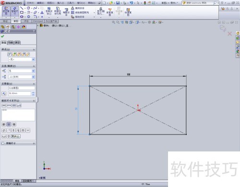
Task: Select the Line sketch tool
Action: [22, 8]
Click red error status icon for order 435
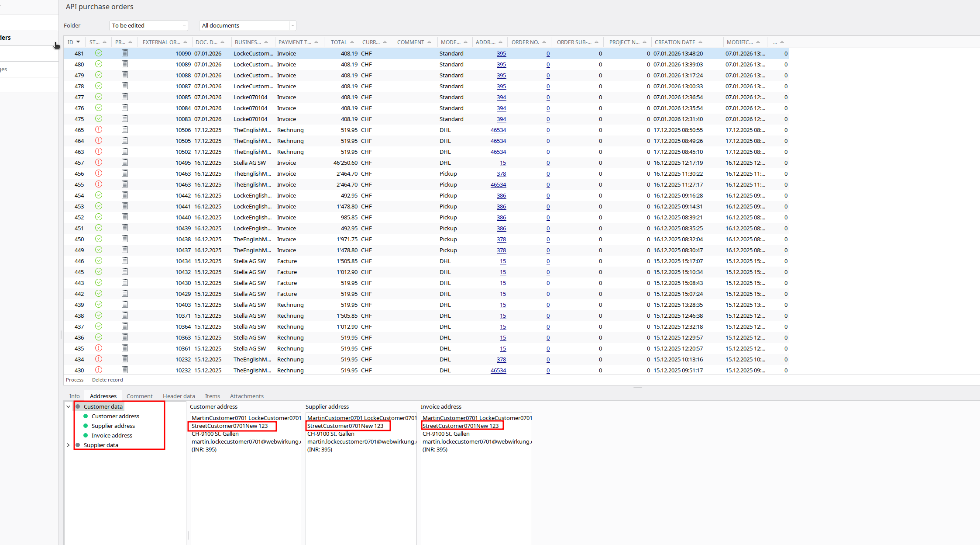 point(99,348)
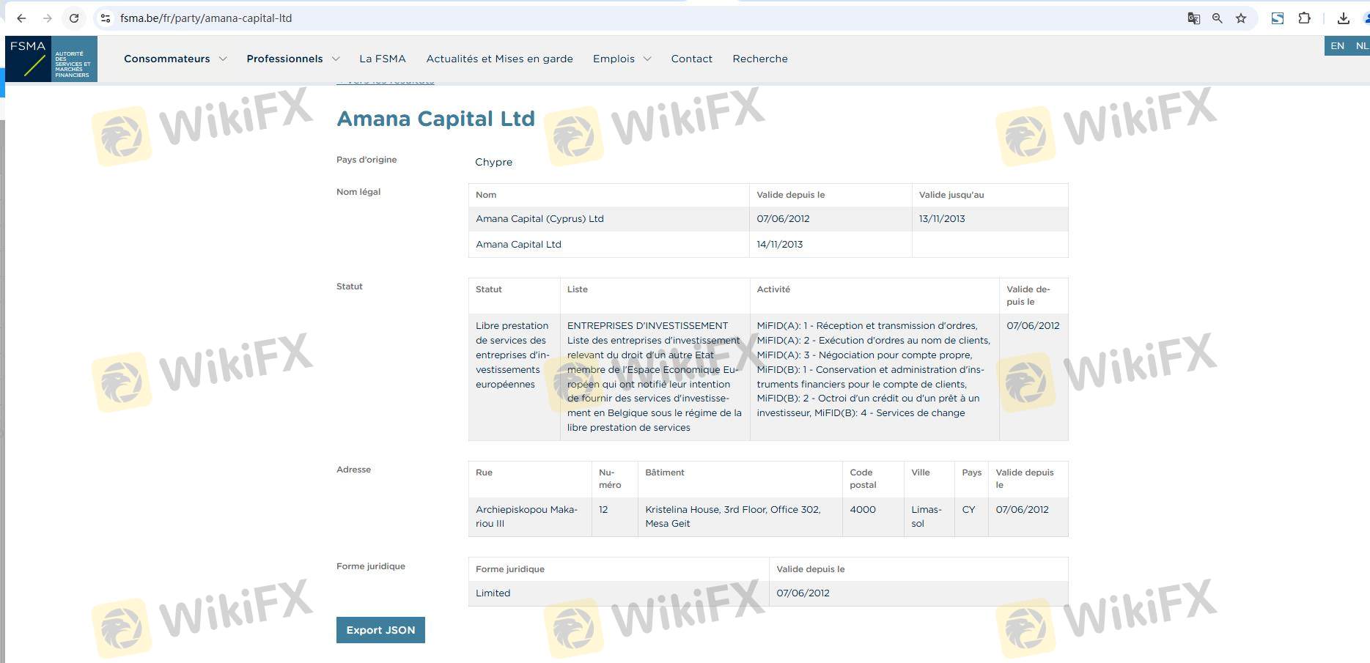Image resolution: width=1370 pixels, height=663 pixels.
Task: Click the browser back arrow
Action: tap(21, 18)
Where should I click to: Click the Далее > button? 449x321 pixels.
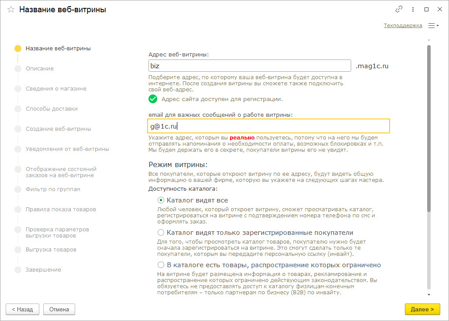tap(422, 309)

■ Job ■
Write out the text of all of the records above word for word, leaving out the pictures.

■ Exercise response ■
Task: Select the Line sketch tool
Action: [22, 8]
Click red error status icon for order 435
 point(99,348)
Image resolution: width=1370 pixels, height=663 pixels.
Task: Click the browser back arrow
Action: tap(21, 18)
Where should I click to: Click the Далее > button? 449x321 pixels.
tap(422, 309)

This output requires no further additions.